Despite these measures, no internet transmission is 100% secure. Please use a strong, unique password and keep your Google OAuth connection secure.

08Your Rights

Depending on your jurisdiction, you may have the following rights:

Access: Request a copy of the personal data we hold about you.
Correction: Update inaccurate or incomplete data via Settings → Profile.
Deletion: Delete your account and all associated data via Settings → Account → Delete Account. This action is irreversible.
Data portability: Request an export of your resume text and application data by emailing us.
Objection / Restriction: Object to or restrict certain processing.
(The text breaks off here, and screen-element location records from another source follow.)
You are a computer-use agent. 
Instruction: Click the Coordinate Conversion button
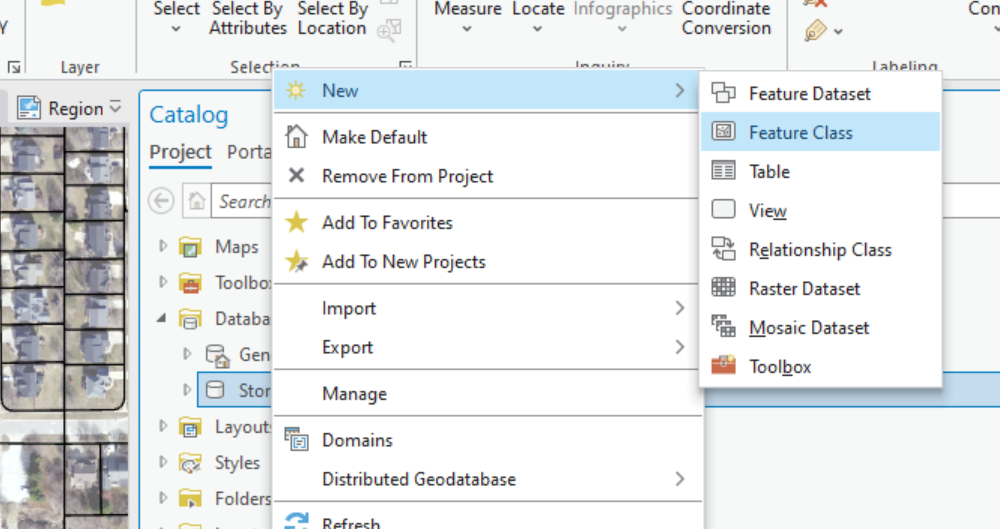click(726, 18)
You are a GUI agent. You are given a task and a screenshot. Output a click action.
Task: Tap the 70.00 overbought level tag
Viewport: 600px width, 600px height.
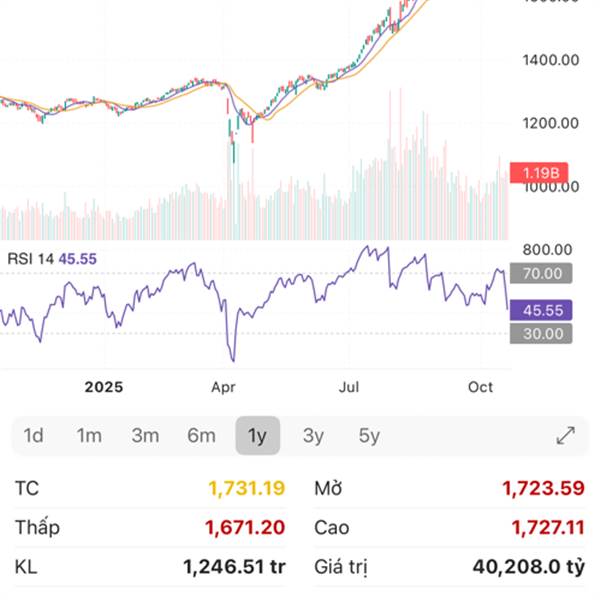(540, 273)
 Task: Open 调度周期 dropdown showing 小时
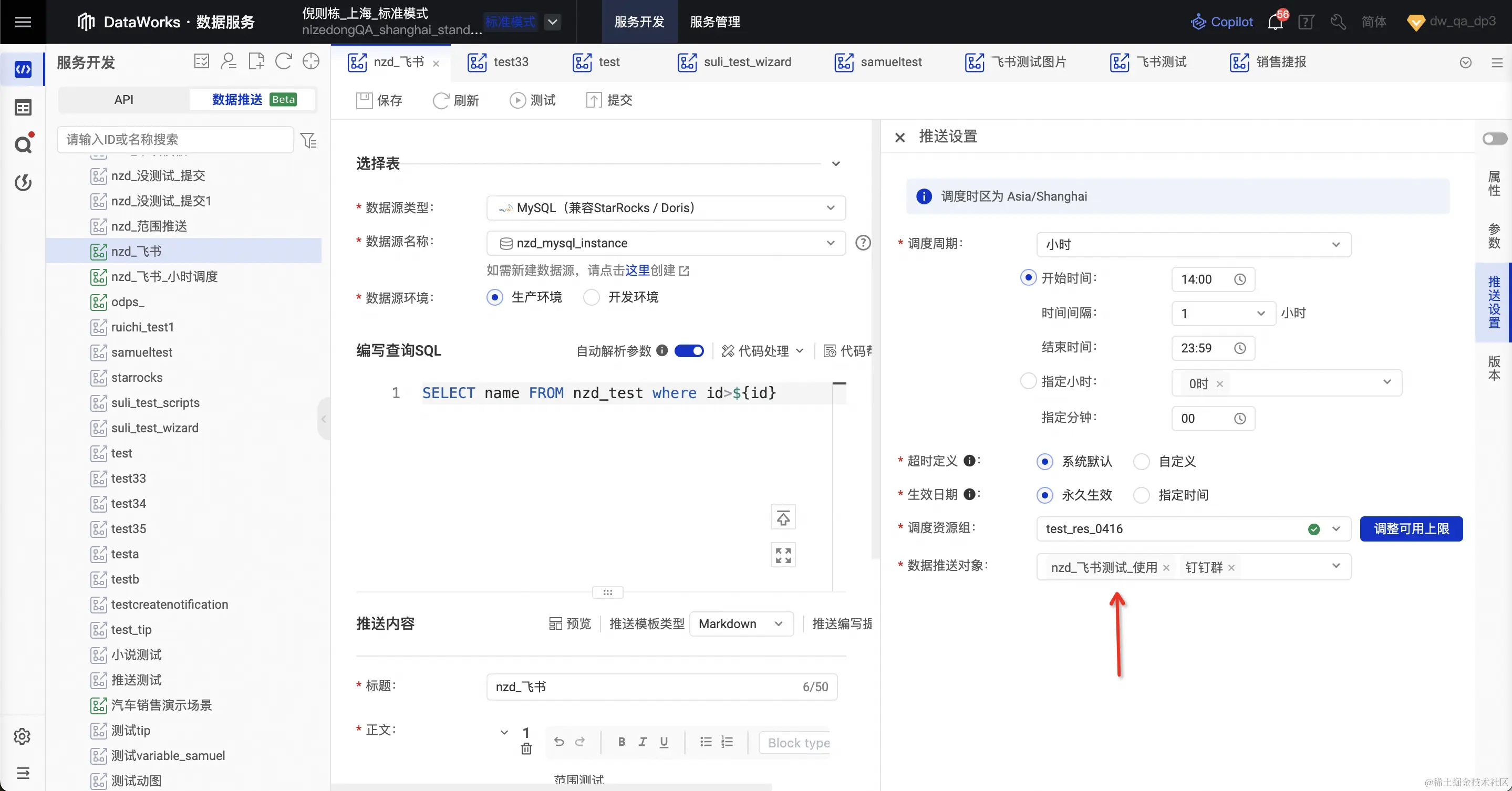tap(1193, 245)
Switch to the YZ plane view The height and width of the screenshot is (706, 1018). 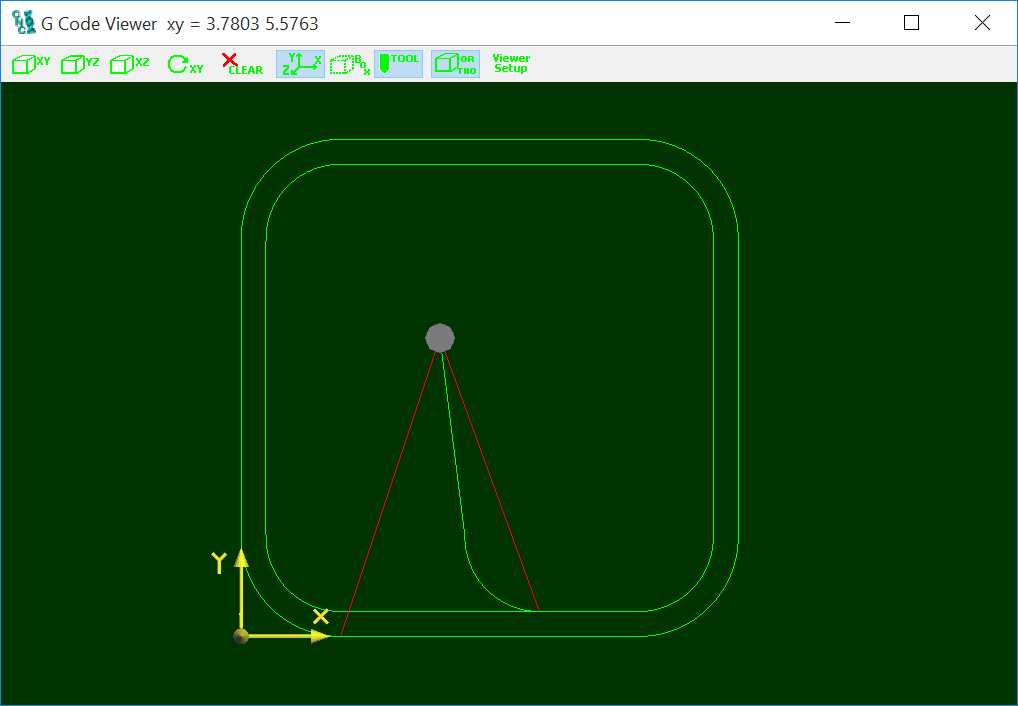(80, 64)
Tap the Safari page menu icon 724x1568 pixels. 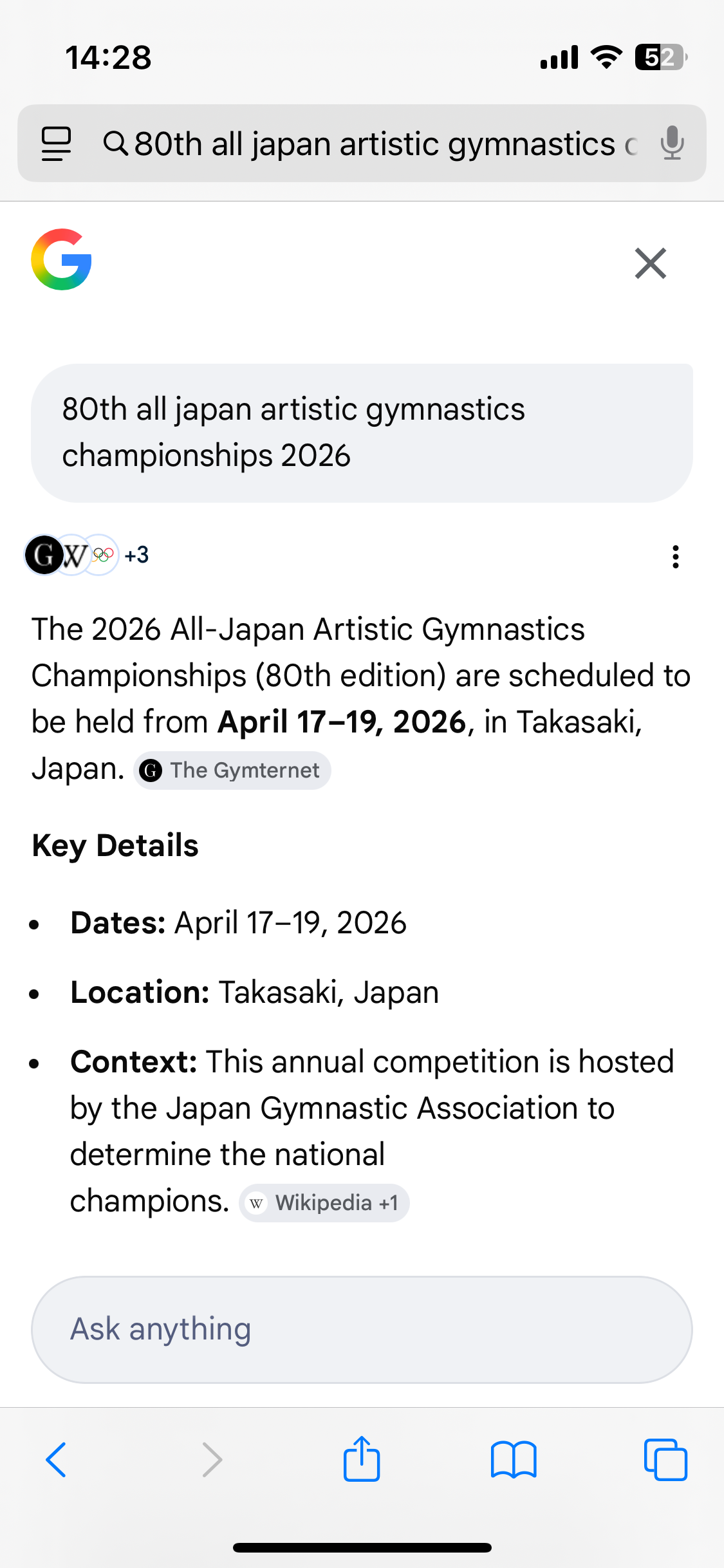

Note that restricting core processing may prevent us from providing the service.
Withdraw consent: Disconnect Gmail at any time via Settings → Integrations. This revokes our access to your Gmail account.
Community opt-out: Disable leaderboard visibility at any time via Settings → Community.

To exercise any right, email us at privacy@kairox.in. We will respond within 30 days.

09Cookies & Tracking

We use a single first-party session cookie: next-auth.session-token. This cookie is strictly necessary for authentication and cannot be disabled without logging out.

We do not use third-party advertising cookies, cross-site tracking pixels, or analytics services that profile individual users. We may use Vercel's built-in aggregate analytics (page views, error rates) which are anonymised.

10Children's Privacy

Kairo-X is not directed at children under the age of 13 (or 16 in the EU/UK). We do not knowingly collect personal data from children. If you believe a child has provided us with personal data, please contact us immediately at privacy@kairox.in and we will delete it promptly.

11International Data Transfers

Kairo-X is operated from India (www.kairox.in). Our infrastructure providers (Neon, Vercel, Cloudinary, Groq, Google, Stripe) may process data in the United States or other countries. By using Kairo-X, you consent to these transfers. We rely on our providers' data processing agreements and standard contractual clauses where applicable.

12Changes to This Policy

We may update this Privacy Policy from time to time. When we do, we will update the "Last updated" date above. For material changes, we will notify you via in-app notification or email. Continued use of Kairo-X after changes take effect constitutes acceptance of the revised policy.

13Contact Us

If you have any questions, concerns, or requests regarding this Privacy Policy or your personal data, please contact us:

Email: privacy@kairox.in
Website: www.kairox.in

We aim to respond to all privacy-related inquiries within 30 days.